Depuis le début de saison, Max Verstappen est en grande difficulté chez Red Bull. Ce dimanche matin, le Néerlandais s’élancera depuis la 11ème place à Suzuka (Japon). Si un véritable malaise semble s’être installé avec le quadruple champion du monde, l’écurie autrichienne peut néanmoins trouver du positif ailleurs. Explications.
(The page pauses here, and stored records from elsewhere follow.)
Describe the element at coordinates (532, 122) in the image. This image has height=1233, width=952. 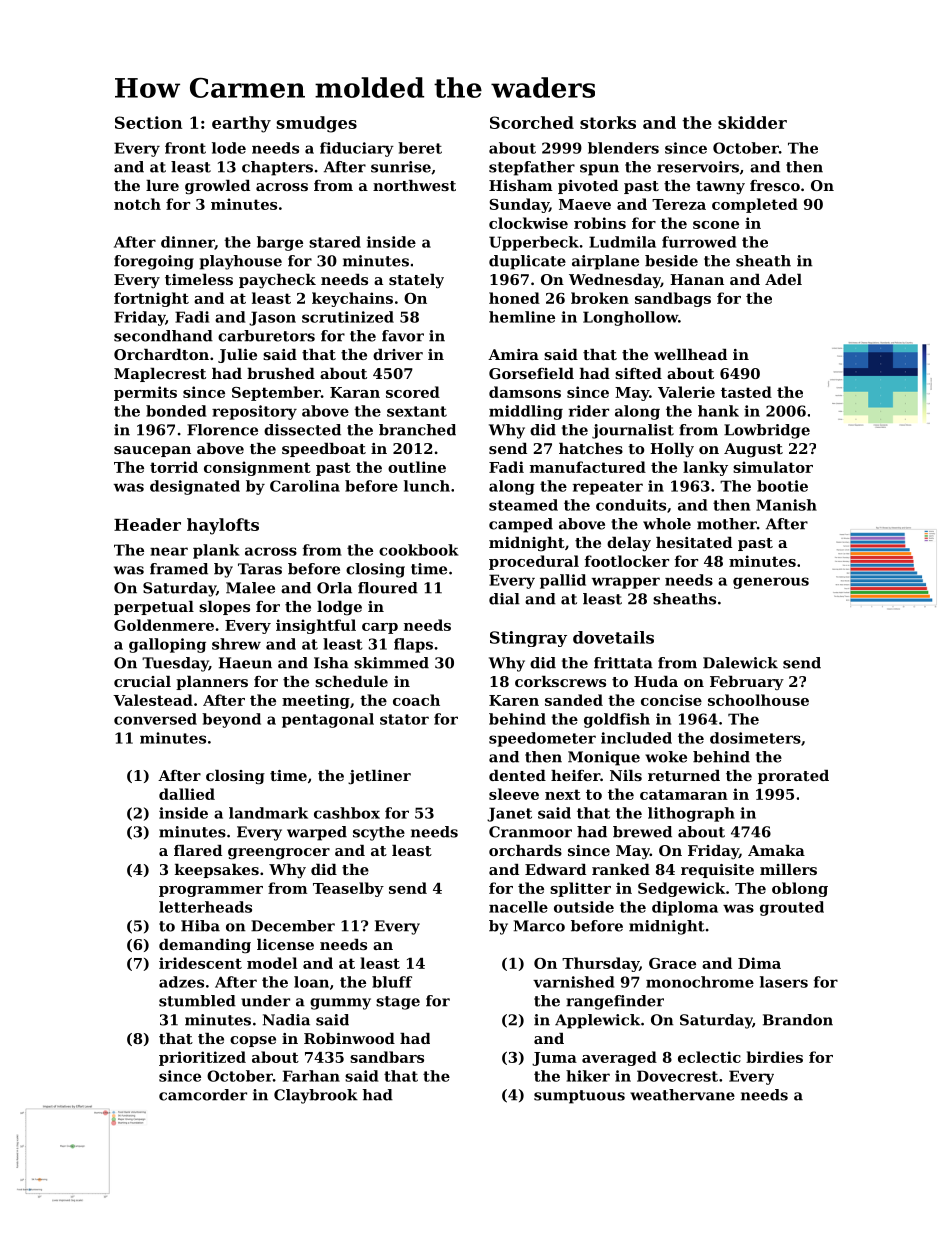
I see `Scorched` at that location.
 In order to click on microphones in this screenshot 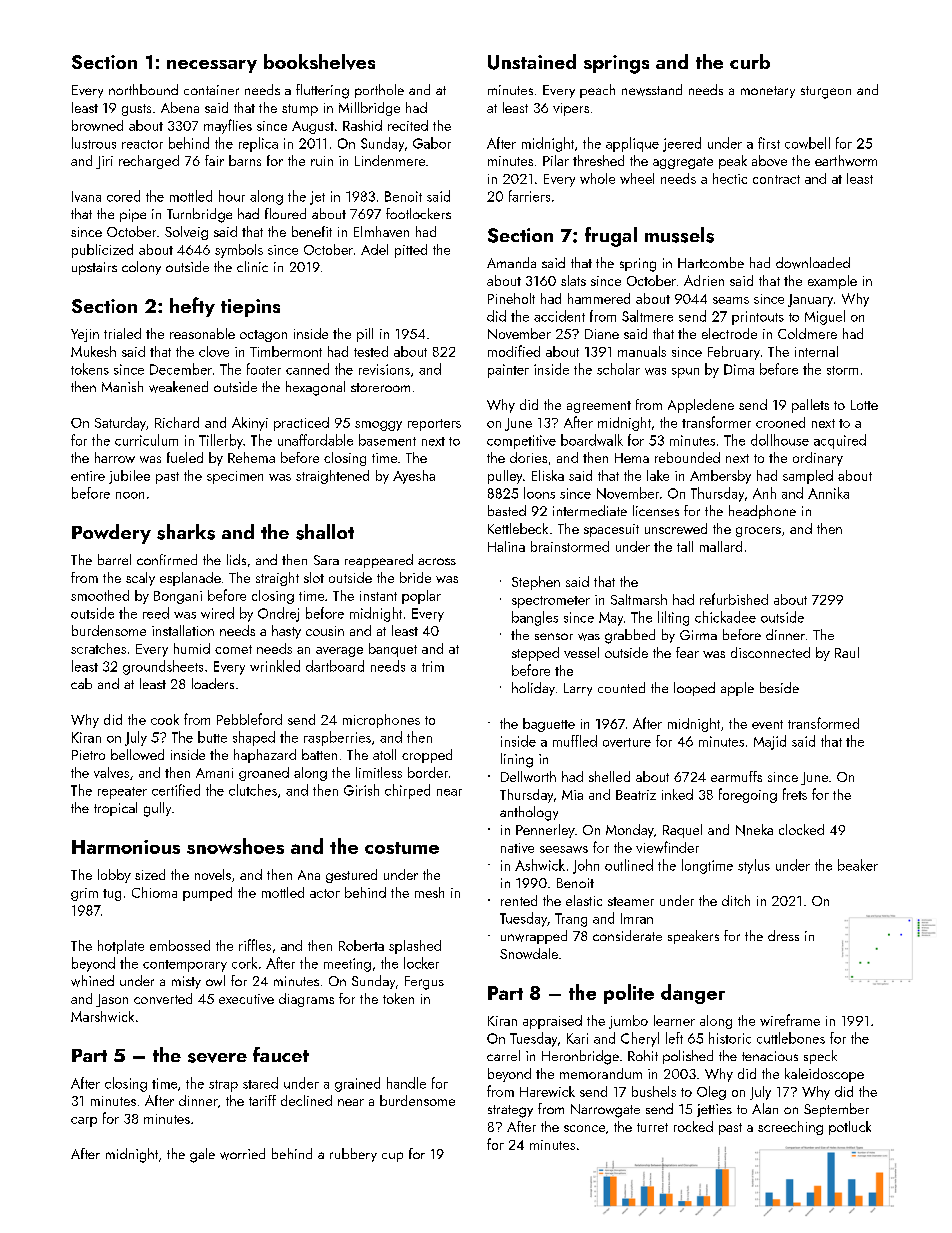, I will do `click(381, 721)`.
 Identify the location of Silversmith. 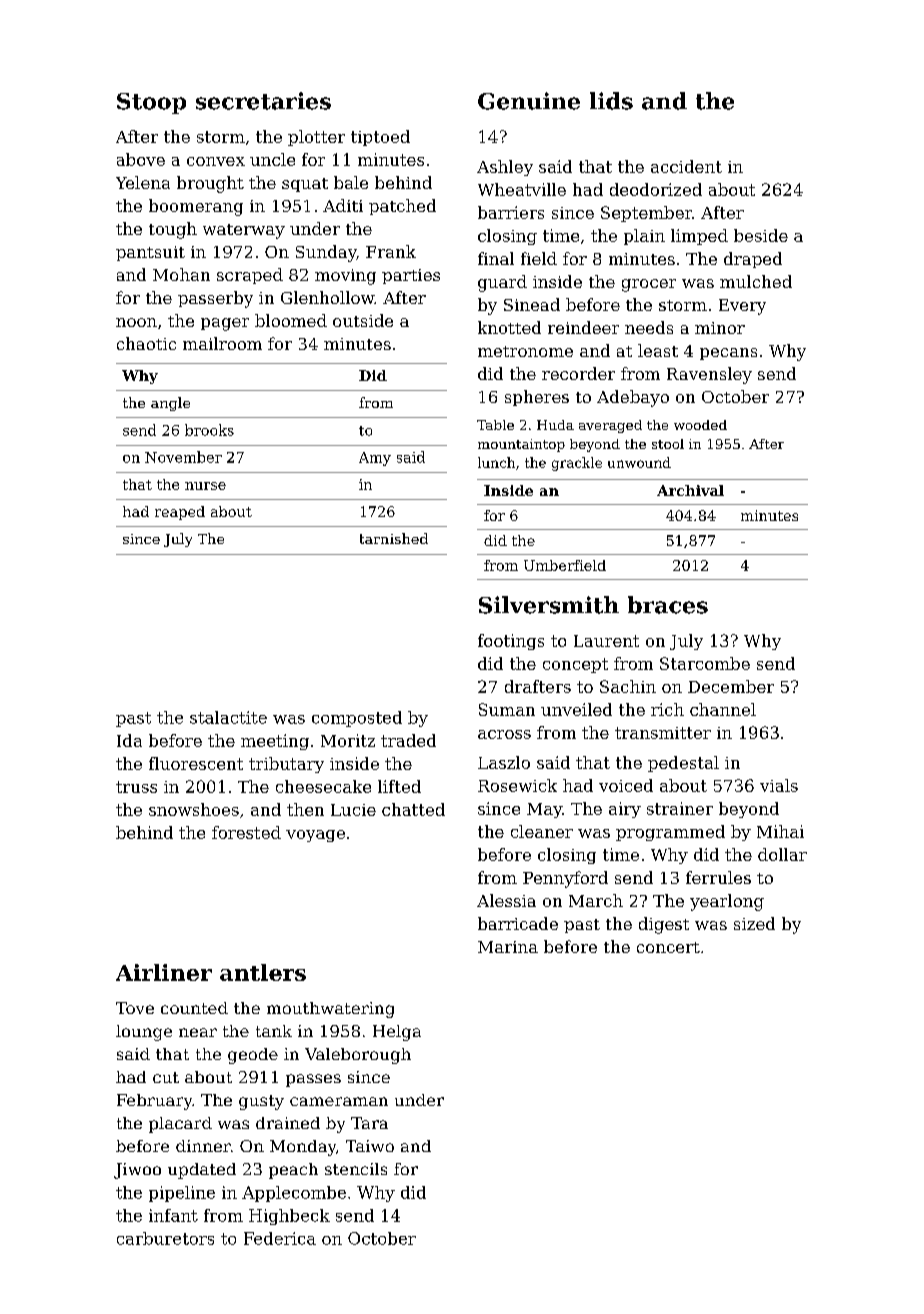
(549, 605).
Décidément, que ce début de saison 2026 est compliqué pour Max Verstappen ! Ce samedi, à l’occasion des qualifications du Grand Prix du Japon, le quadruple champion du monde a été éliminé dès la Q2, et s’élancera depuis la 11ème place sur la grille à Suzuka. Une fois de plus, le Néerlandais a pesté contre les sensations à bord de sa monoplace.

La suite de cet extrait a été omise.